Graphviz appears elsewhere in this book, and if you consider yourself to be a data scientist (or are aspiring to be one), it is a tool that you’ll want to master. That said, we’ll also look at many other useful approaches to visualizing graphs. In the chapters to come, we’ll cover additional outlets of social web data and techniques for analysis.

Synthesis: Visualizing Retweets with Protovis

A turn-key example script that synthesizes much of the content from this chapter and adds a visualization is how we’ll wrap up this chapter. In addition to spitting some useful information out to the console, it accepts a search term as a command line parameter, fetches, parses, and pops up your web browser to visualize the data as an interactive HTML5-based graph. It is available through the official code repository for this book at http://github.com/ptwobrussell/Mining-the-Social-Web/blob/master/python_code/introduction__retweet_visualization.py. You are highly encouraged to try it out. We’ll revisit Protovis, the underlying visualization toolkit for this example, in several chapters later in the book. Figure 1-4 illustrates Protovis output from this script. The boilerplate in the sample script is just the beginning—much more can be done!

Windows users can use GVedit instead of interacting with Graphviz at the command prompt

Figure 1-3. Windows users can use GVedit instead of interacting with Graphviz at the command prompt



[7] If you’re not familiar with REST, see the sidebar RESTful Web Services in Chapter 7 for a brief explanation.

[8] In the present context, compiling a regular expression means transforming it into bytecode so that it can be executed by a matching engine written in C.

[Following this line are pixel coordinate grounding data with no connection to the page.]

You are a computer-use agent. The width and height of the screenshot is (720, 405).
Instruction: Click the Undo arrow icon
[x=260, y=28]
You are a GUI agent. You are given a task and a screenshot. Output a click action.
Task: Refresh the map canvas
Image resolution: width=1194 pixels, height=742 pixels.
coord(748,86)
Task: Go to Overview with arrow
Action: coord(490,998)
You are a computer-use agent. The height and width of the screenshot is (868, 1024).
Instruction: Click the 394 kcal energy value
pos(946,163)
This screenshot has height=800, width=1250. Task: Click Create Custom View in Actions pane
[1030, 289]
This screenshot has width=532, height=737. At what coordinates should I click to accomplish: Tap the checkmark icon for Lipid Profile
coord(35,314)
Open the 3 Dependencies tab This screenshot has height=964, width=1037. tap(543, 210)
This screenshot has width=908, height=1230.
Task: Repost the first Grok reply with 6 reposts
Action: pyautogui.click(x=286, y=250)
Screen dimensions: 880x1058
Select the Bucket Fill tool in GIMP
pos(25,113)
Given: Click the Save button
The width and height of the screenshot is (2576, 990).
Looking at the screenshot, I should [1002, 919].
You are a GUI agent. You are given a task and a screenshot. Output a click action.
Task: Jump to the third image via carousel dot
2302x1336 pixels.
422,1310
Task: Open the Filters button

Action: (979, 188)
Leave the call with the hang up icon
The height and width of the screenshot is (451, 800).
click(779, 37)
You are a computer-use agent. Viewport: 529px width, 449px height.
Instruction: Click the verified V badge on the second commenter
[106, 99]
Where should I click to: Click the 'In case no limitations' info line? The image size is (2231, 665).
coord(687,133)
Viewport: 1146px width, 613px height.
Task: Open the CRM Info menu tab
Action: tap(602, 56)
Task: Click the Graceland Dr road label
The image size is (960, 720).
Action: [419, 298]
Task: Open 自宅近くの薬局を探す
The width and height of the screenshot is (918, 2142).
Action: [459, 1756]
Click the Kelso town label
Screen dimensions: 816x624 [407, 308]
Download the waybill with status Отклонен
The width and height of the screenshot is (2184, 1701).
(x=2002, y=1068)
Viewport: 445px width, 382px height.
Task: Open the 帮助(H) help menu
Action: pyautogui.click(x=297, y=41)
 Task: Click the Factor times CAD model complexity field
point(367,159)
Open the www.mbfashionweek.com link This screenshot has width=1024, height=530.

[9] See NetworkX Ticket #117, which reveals that this has been a long-standing issue that somehow has not garnered the support to be overcome even after many years of frustration. The underlying issue has to do with the need to compile C code during the easy_install process. The ability to work around this issue fairly easily by generating DOT language output may be partly responsible for why it has remained unresolved for so long.